所以曲明言的离开,是一出刘川用刘山之手做下的调虎离山计!
何欢走出房间,江仲远刹那大惊失色,看着那人因为常年不走路而姿势笨拙的模样,惊慌到瞳仁猛跳。
“你在干什么!”他第一次用这么大声的方式、用这么愤怒的语气和何欢说话。
但是何欢什么都没有回答,他别扭地走到门外,转身关上了房门,把坐了三年其实并不舒服的椅子留在了房间里,而后站在门口绽放了一个艰涩与灿烂交杂的笑容,笑着看着难得一见的手足无措的江仲远,开怀得叫人肝肠寸断。

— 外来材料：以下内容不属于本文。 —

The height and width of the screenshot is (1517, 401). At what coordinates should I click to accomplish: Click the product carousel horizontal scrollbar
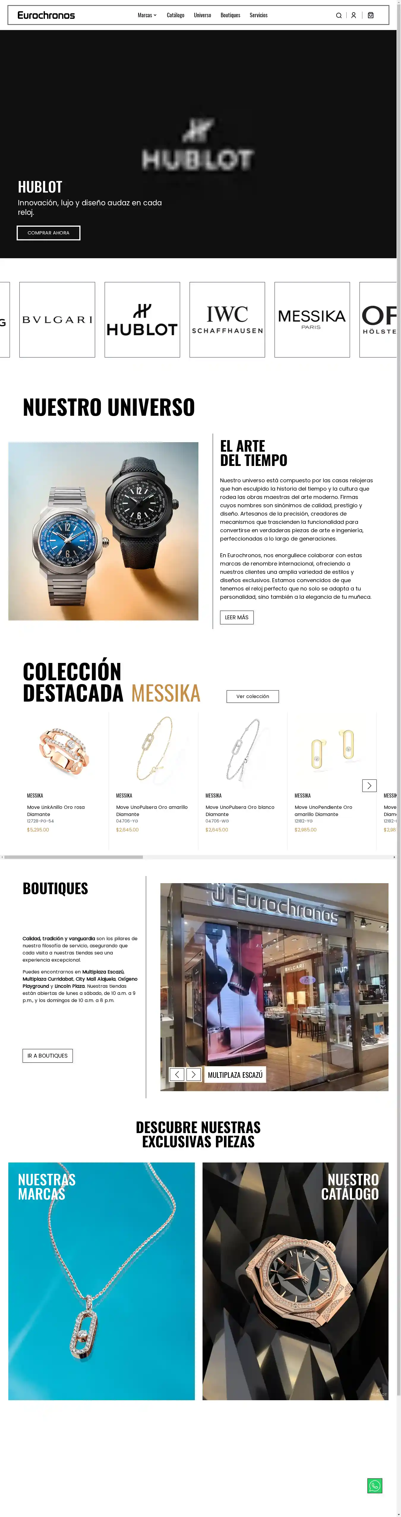pyautogui.click(x=198, y=857)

房间里留过了他的笑颜,他只是觉得不能厚此薄彼,想在偌大的别墅里也留下一个笑颜。
而且顾新世的别墅是顾新世精心设计的,是属于他们相聚的地方,他不想因为保护一个不值得的他,就这么弄脏了。
刘川和那群通缉犯的血,肮脏至极,不配污染这片美丽的家,更不配污染他唯一的家——他这一生唯一一个最好的家。
多年前他是凭借双腿走到了这些人的世界里,那么离开的时候,他也想依靠自己的双腿走出去,而不是在那张许千然用尊严和骄傲换来的椅子上。
他侧过头,有意避开江仲远惶惶不安的眼神,视线落在了门口吕斯周几人拼命阻拦的身影上,望见那一道道还在无上限增加的似乎不知疼痛的伤痕,笑容凋谢了下去。
他一个人在房间里想了很多,想到了恶人街,想到了玫瑰街,也想到了几年无与伦比的宿舍生活,总的将他短暂的一生都回忆了一遍。
可是如今再回首,他居然蓦然发觉,在恶人街和玫瑰街的那些痛苦,一下子好像都不太重要了,他的记忆不知不觉被另外五个人嚣张地占领。
想着想着,和许千然斗嘴的画面就猝不及防地插了进来;
想着想着,顾新世唠叨的叮嘱就响起在了耳畔;
想着想着,是江仲远懒惰地在脑海里躺来躺去;
想着想着,曲明言坏心眼的恶作剧就已经发生;
想着想着,众人的几句打趣让曲天枝羞红了耳朵和脖子……
他们走在记忆的每一片段落上,让何欢的世界不再是痛苦。
他们闯入的时候手上拽着太阳,让何欢的世界不再是黑暗。
玫瑰街上永远升不起来的太阳,由他们亲手捧到了何欢的手中。
何欢贪恋那份阳光,眷恋那份光芒,可是,玫瑰街上的孩子是注定要死的。
就像那些孤儿院下数不胜数的尸骸一样,他早该是其中的一员,就算他曾经逃脱了轨迹,现在,他也必须为了玫瑰案而死去,为了创造出她的“下一个我”,为了在合适的时间结束这悲惨的一切。
哪怕他今天只剩下快乐,哪怕五个人的影子把痛苦全部挤走,但是那些抹灭不去的疤痕早就刻进了心里深处,从他出生起就纠缠不断。
他骗得了难过的自己,骗不了骨血中形成的反应,他摆脱得了现实中的玫瑰街,他摆脱不了命运里的玫瑰街。
其实他,自始至终都无路可走。
他就是这么凄惨。
何欢何欢,以何为欢?
他是不被期望的累赘,他是出生被抛下的拖累,他是换取金钱的商品,他是恶魔手上心爱的玩物,他是巨额债务的脚下蝼蚁,该以何为欢?
三年前他放走了那名普普通通的女人,冒着风险,在市局的河边欢天喜地地唤出了他排演多遍的、仅有两个字的称呼,他梦寐以求着叫出那一声世间最温情的两个字。
但是那个女人听完单单冲他温柔地笑了笑,转身就跳入冰冷的护城河,像多年前挥下屠刀一样干脆又利落,冷酷地带走了他的满心欢喜、他的孤注一掷。
他的第二位母亲确实死在了那晚的护城河分支,他的第一位母亲也逃不开命运的护城河,死在了那天的护城河分支。
护城河水的冰冷,像极了他一头栽入的冬日,刺穿了他不堪一击的皮囊。
但是好在他还算幸运,要比那群一生都浪费在玫瑰街的孩子都幸运,不屑一顾的老天爷让他在寻找出路的时候,有幸走过一段意想不到的岔路,在岔路上遇见了世间最温暖的阳光,给他带去了一段无比温暖的日子。
往后他虚妄的欢,是许千然、顾新世、江仲远、曲明言和曲天枝倾力打造的。
“江仲远,”他故作轻松地唤了声眼前人的名字,“你该做你应该做的事情了。”
枪声如约响起,刺眼的鲜红染红了许千然和顾新世的双眼,他们的世界自此失去所有的声音和色彩。